Asked about both candidates’ policies against Muslims, she said: “Macron and Le Pen are both attacking Muslims in France. Many of our friends are from Muslim families and both candidates threaten them. We are all the same, race just doesn’t make any difference. [Pointing to a Tunisian friend in her group] He is just as French as I am but he and his family have to worry about being sent back to Tunisia. Having so many different people is another of the best things about France.”

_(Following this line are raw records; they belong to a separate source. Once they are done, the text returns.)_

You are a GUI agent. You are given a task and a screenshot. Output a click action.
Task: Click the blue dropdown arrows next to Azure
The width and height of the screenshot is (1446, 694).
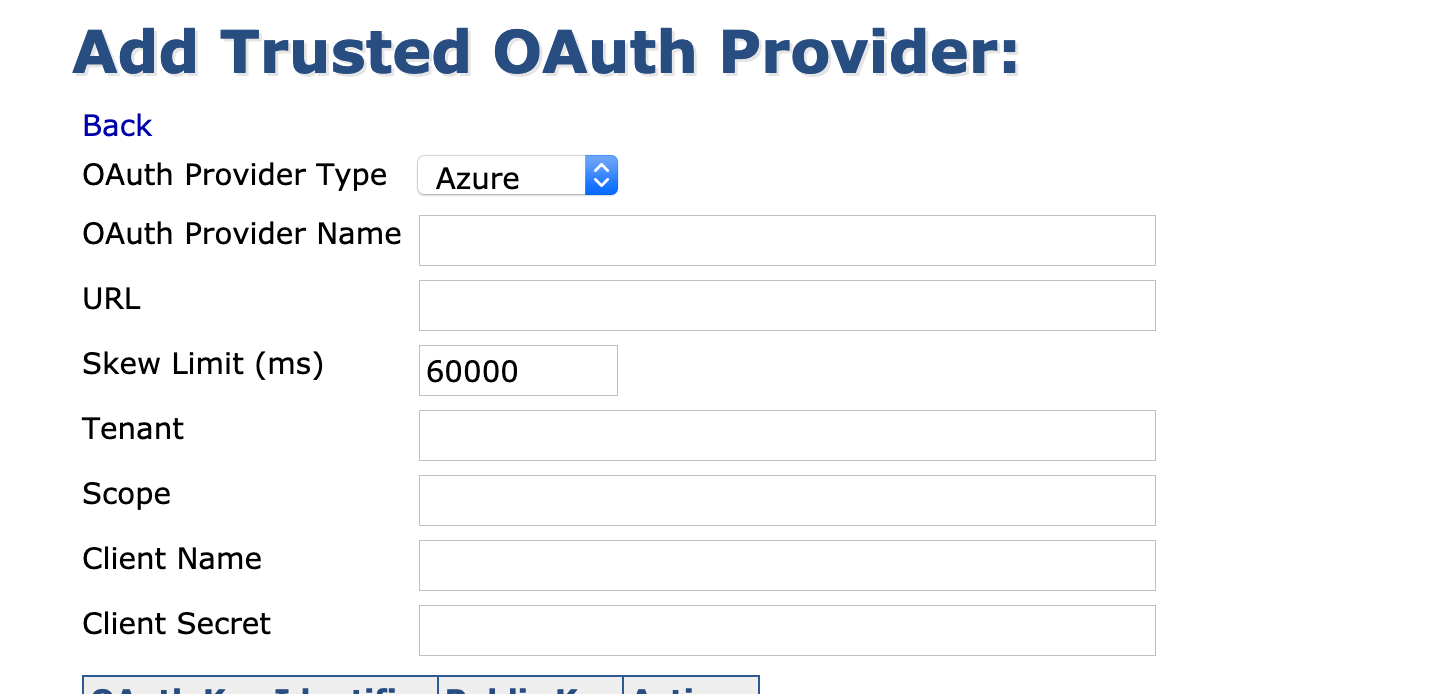point(601,176)
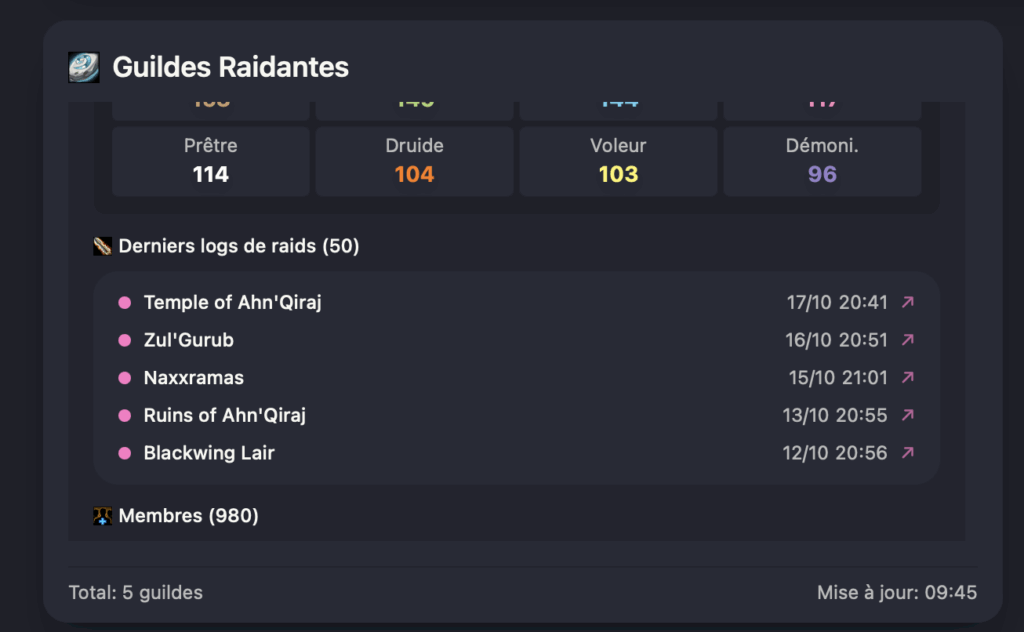Viewport: 1024px width, 632px height.
Task: Expand the Membres (980) section
Action: 188,516
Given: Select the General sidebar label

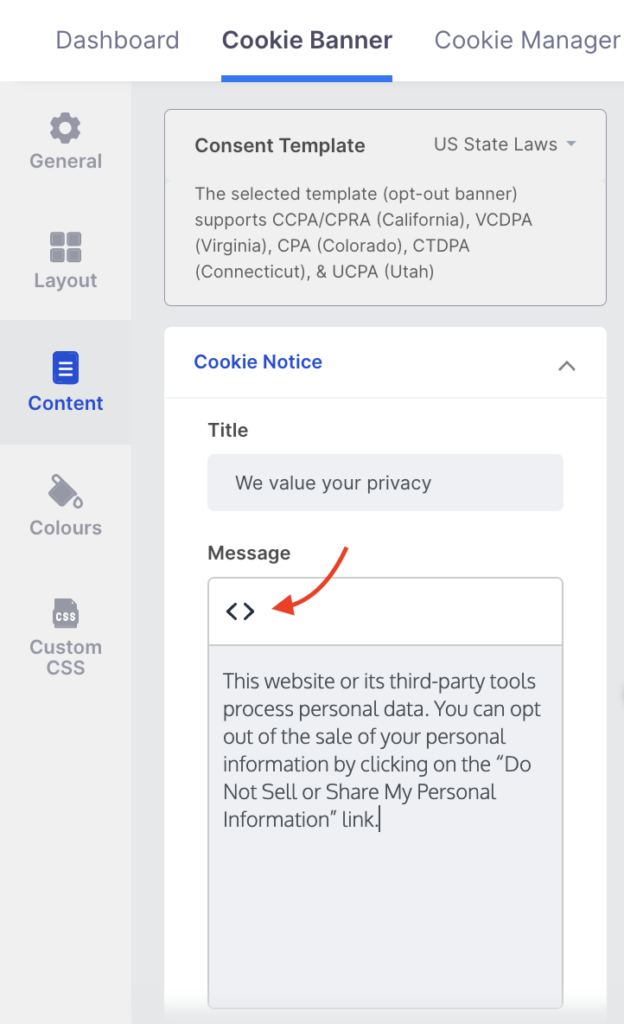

Asked about how to move the struggle forward, Nina said, “This is the beginning of our fight against whoever wins. We need a revolution. We have had one before in France, and now we need one again.”
The growing struggle of French youth against both reactionary candidates underscores the correctness of the Parti de l’égalité socialiste’s call for an active boycott of the second round of the election. Workers and youth must be mobilized, armed with a perspective for irreconcilable opposition to both Macron and Le Pen, and build independent action committees to coordinate the struggle. This is the only way to prepare for the confrontation that will inevitably emerge between the working class and the next president after the election, whichever it is.
These protests also underline the traitorous nature of Mélenchon’s refusal to engage in any political struggle against Macron and Le Pen, despite winning millions of votes and enjoying massive support among youth. Millions of people voted for him to mark fundamental opposition to the policies of both Macron and Le Pen. However, in an interview with BFM-TV on Tuesday night, Mélenchon announced his campaign to become the next Prime Minister of either Macron or Le Pen. This is a statement that Mélenchon can subordinate himself to either one of the two.
This underlines the necessity for the youth to fight for the construction of new revolutionary working-class organizations outside the orbit of bourgeois politics. In their struggle against a Macron or Le Pen presidency high-school and university students must reach necessary conclusions. To oppose Macron and Le Pen the youth must make a decisive turn to the working class, the only force in capitalist society capable of implementing a socialist programme, and to the Parti de l’égalité socialiste.